Patofisiologi Common Cold
Patofisiologi common cold atau selesma berawal dari infeksi virus pada saluran pernapasan atas, termasuk cavum nasi, tenggorokan, sinus maupun faring yang kemudian memicu reaksi inflamasi pada dinding mukosa. Berbeda dengan bakteri, virus memiliki kemampuan untuk menghindar dari sistem imun oleh eskalator mukosiliar dan mekanisme nonimunologis dari tubuh inangnya.[2,5]

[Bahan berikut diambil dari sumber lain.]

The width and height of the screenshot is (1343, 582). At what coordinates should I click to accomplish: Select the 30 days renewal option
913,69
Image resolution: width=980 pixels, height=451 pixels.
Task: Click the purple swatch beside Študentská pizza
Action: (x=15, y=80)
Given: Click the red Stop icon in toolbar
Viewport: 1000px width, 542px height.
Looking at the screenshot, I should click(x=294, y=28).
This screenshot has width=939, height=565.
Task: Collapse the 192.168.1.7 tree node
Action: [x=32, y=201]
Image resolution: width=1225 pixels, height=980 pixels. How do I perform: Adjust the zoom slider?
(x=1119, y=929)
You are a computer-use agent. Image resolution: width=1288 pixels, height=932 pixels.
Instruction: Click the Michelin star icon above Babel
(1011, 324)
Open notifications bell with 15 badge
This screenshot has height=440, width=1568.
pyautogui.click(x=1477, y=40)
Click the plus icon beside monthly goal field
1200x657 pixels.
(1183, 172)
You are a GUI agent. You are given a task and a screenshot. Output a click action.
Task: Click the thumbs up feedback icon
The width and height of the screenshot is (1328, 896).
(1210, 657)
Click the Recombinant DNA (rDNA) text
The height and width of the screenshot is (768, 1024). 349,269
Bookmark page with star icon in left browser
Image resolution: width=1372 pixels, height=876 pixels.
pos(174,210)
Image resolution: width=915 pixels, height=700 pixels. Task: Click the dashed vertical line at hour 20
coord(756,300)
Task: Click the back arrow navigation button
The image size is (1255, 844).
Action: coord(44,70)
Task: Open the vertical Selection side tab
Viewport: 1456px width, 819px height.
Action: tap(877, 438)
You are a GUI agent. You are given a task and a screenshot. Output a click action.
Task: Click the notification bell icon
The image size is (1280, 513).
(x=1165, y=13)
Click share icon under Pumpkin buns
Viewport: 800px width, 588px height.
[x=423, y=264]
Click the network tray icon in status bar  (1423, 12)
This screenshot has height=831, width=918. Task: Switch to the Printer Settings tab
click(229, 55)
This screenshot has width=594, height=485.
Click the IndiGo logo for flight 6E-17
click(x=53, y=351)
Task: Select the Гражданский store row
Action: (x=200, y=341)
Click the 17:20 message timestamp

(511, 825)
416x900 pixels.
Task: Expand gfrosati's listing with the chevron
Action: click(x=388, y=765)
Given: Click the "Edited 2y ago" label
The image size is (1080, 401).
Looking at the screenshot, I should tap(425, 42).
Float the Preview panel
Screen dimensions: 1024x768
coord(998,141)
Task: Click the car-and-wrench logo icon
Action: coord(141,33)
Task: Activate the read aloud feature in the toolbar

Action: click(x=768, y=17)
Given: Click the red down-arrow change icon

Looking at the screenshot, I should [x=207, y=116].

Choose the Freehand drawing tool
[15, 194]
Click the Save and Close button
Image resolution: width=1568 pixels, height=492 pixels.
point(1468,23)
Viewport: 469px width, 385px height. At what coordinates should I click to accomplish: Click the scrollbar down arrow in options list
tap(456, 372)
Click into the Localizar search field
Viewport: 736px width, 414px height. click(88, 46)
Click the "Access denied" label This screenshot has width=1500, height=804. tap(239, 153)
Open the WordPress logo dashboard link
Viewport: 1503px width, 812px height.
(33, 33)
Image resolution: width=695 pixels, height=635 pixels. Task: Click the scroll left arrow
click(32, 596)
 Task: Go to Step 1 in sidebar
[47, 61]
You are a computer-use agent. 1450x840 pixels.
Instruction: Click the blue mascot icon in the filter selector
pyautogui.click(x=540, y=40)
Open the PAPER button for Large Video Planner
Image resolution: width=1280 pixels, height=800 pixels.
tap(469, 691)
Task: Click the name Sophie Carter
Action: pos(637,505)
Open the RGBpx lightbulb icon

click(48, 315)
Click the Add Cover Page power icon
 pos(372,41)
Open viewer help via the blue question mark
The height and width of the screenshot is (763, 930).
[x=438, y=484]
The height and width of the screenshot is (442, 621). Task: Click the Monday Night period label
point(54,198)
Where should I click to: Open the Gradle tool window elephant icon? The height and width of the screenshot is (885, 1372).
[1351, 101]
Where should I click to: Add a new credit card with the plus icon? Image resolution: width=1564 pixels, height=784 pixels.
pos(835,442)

Di luar negeri, 80% infeksi saluran pernapasan atas pada musim gugur disebabkan oleh rhinovirus. Virus ini memiliki beberapa metode penularan dan dapat menginfeksi populasi dalam jumlah besar pada waktu tertentu. Penularan yang paling sering terjadi adalah melalui kontak langsung dengan individu yang rentan atau melalui partikel aerosol.
Virus kemudian melakukan inokulasi ke hidung atau mata. Tempat inokulasi utama untuk rhinovirus adalah mukosa hidung, tetapi terkadang dapat melibatkan konjungtiva.[2,6]
Rhinovirus menempel pada epitel pernapasan dan menyebar secara lokal melalui reseptornya. Infeksi hanya melibatkan sebagian kecil epitel. Gejala berkembang 1–2 hari setelah infeksi dan memuncak 2–4 hari setelah inokulasi. Namun, pada beberapa kasus, gejala dapat muncul 2 jam setelah inokulasi dan gejala primer muncul 8–16 jam kemudian.[6.7]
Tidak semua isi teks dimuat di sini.